Shock draws attention. Shock generates pageviews. And this installment, by freelance writer Jenny An, seems poised to blow all of its predecessors out of the water. It’s been tweeted and Facebooked thousands of times and is now the most commented-on “It Happened to Me” story ever. It may yet end up as the most discussed piece in xoJane history; the editors are savvy — they’ve since given the story prime positioning as the main feature on the site’s home page. Which seems odd, given that the story is seemingly about as insider-y an inside-baseball piece as you might possibly imagine: Titled “I’m an Asian Woman and I Refuse to Date an Asian Man,” it’s an extended and somewhat bizarre diatribe in which An outlines the reasons why she finds dating someone of her own race to be anathema, and chooses to date white men instead.

“It has nothing to do with skin color,” the subtitle says. “It has everything to do with patriarchy.” An then goes on to write that she’s “one of those [Asian girls] that date lots and lots of (mostly, but not always) white guys. Why? It’s simple: I’m a racist.”

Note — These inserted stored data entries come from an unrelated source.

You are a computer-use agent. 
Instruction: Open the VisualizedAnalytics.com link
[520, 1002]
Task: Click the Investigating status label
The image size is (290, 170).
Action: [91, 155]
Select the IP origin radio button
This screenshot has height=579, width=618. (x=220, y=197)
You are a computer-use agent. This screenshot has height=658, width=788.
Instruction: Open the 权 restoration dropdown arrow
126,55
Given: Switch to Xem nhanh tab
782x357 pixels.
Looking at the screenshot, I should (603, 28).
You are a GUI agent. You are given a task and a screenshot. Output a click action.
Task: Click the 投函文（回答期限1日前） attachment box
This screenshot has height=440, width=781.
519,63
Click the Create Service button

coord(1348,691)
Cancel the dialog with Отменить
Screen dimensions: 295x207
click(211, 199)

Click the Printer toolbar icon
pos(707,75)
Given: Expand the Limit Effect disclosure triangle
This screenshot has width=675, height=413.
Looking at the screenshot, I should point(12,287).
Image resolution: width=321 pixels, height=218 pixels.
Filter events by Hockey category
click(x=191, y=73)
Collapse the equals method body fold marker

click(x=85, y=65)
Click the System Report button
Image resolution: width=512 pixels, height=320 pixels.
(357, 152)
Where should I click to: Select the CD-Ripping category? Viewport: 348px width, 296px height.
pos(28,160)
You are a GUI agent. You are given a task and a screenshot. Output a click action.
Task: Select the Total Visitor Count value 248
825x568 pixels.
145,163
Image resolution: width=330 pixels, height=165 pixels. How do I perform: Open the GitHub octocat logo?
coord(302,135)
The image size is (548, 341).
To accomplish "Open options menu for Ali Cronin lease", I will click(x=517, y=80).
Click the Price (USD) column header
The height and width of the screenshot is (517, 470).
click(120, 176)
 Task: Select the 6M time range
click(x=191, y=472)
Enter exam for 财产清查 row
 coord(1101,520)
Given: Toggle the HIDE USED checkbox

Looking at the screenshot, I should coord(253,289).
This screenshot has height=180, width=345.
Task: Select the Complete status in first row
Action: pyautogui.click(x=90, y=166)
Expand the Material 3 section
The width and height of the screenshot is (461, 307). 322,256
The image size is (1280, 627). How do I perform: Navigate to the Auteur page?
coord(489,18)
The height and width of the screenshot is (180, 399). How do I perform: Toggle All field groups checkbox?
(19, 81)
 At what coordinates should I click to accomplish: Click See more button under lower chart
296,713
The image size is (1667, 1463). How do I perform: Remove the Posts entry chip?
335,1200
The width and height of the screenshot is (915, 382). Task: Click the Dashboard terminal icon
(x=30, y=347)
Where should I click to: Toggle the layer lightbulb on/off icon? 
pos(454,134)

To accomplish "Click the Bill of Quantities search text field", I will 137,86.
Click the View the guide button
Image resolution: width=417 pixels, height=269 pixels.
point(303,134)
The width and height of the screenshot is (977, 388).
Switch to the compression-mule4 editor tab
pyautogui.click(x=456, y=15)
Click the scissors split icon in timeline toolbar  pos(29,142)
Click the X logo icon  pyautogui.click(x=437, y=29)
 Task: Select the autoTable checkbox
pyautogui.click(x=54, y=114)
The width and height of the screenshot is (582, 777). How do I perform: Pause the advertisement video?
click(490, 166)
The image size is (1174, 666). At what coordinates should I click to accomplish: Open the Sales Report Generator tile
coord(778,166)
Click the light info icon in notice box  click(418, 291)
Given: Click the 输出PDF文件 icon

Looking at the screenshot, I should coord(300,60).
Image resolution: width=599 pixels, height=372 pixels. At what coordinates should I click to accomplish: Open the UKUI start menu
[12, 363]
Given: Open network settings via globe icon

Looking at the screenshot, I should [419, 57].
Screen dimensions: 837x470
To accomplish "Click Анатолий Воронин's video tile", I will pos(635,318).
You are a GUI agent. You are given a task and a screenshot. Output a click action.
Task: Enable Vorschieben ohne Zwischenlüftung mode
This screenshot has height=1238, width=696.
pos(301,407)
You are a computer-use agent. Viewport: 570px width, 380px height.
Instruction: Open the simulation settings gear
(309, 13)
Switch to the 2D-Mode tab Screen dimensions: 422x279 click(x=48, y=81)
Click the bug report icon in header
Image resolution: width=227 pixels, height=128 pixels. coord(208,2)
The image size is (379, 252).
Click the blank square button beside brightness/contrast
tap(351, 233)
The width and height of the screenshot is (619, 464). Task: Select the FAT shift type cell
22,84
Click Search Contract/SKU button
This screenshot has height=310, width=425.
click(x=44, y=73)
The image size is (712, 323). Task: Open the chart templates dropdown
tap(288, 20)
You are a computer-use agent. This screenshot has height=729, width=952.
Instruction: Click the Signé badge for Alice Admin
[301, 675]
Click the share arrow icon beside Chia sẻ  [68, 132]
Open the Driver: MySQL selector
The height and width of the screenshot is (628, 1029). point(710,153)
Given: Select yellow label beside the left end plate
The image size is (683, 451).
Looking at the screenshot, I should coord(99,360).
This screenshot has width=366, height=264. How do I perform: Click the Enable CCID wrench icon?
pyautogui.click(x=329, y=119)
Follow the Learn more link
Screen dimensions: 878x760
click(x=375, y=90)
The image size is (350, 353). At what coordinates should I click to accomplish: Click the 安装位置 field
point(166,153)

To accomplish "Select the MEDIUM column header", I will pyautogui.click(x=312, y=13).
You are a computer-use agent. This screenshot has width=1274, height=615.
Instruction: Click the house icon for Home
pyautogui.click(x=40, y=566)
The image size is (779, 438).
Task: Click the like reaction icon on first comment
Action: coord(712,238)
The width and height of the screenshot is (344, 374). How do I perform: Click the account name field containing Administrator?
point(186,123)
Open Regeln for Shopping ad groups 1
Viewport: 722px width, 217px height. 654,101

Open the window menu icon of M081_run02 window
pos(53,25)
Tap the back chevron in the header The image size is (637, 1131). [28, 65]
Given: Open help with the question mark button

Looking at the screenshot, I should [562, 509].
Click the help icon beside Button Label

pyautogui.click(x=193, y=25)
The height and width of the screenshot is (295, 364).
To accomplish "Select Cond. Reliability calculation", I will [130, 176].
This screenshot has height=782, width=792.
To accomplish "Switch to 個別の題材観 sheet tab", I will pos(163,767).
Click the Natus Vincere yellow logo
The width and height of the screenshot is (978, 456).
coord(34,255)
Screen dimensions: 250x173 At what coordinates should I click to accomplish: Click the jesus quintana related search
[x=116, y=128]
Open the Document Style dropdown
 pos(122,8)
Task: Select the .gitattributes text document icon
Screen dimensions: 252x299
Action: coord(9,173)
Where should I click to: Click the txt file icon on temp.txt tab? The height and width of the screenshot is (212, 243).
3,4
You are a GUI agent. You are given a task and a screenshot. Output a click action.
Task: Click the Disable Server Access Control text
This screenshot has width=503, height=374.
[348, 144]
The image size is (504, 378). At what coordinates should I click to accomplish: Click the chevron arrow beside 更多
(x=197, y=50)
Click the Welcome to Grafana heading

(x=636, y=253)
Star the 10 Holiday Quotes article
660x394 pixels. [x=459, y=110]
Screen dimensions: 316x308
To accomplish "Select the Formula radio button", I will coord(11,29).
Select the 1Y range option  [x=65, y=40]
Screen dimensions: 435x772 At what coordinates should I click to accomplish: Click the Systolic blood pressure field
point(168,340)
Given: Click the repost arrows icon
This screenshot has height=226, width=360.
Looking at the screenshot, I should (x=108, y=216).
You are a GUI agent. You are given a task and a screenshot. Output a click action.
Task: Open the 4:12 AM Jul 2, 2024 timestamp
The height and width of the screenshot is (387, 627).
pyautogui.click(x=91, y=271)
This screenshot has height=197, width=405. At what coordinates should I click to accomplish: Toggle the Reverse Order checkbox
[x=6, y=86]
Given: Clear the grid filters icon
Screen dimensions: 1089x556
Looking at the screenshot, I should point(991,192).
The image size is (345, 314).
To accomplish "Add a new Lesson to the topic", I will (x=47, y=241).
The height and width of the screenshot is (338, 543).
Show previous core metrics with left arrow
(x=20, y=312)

Now, to proudly out yourself as a “racist” in the second line of a first-person confessional takes a nearly terminal excess of chutzpah, blissful ignorance or both. It also serves as a smoking gun that something was up in the piece’s narrative — that maybe it shouldn’t be taken entirely at face value. Especially when An goes on to state bluntly that her “pale, white-bread boyfriend jokes that I’m one of the whitest people he’s ever met”; that “Dating white men means acceptance into American culture. White culture”; that she’s “drinking the same Kool-Aid as everyone else [of] white supremacy. The idea that white is still tops, SAT scores, corporate jobs and fancy degrees be damned” — all while simultaneously acknowledging that her “thinking is Fawked up.”

For me at least, it triggered the same instinctive reaction I had when I first encountered the now-infamous Wall Street Journal book excerpt, “Why Chinese Mothers Are Superior,” by Yale law professor and mother of two Amy Chua, now better known by the sobriquet Tiger Mom: These are ideas and phrases that have been consciously engineered and carefully chosen to generate maximum backlash.

Which is why, when I posted An’s piece to my Facebook circle for comment, I did so with the following message: “Oh, boy. Girlfriend is so totally trolling. But…thoughts? And by thoughts, I mean thoughts that aren’t a long string of expletives. Thank you.”

Trolling is the online term for — we’ll let Wikipedia chime in here — posting “inflammatory, extraneous or off-topic messages in an online community, such as a forum, chat room, or blog, with the primary intent of provoking readers into an emotional response.”

Trolling is often done merely to taunt or prank (especially as a kind of hazing to newcomers to an online community). With the rise of the clicks-for-cash business model in digital media, however, trolls have found a new place in the Internet ecosystem: As highly effective breadwinners for the sites in which they nest.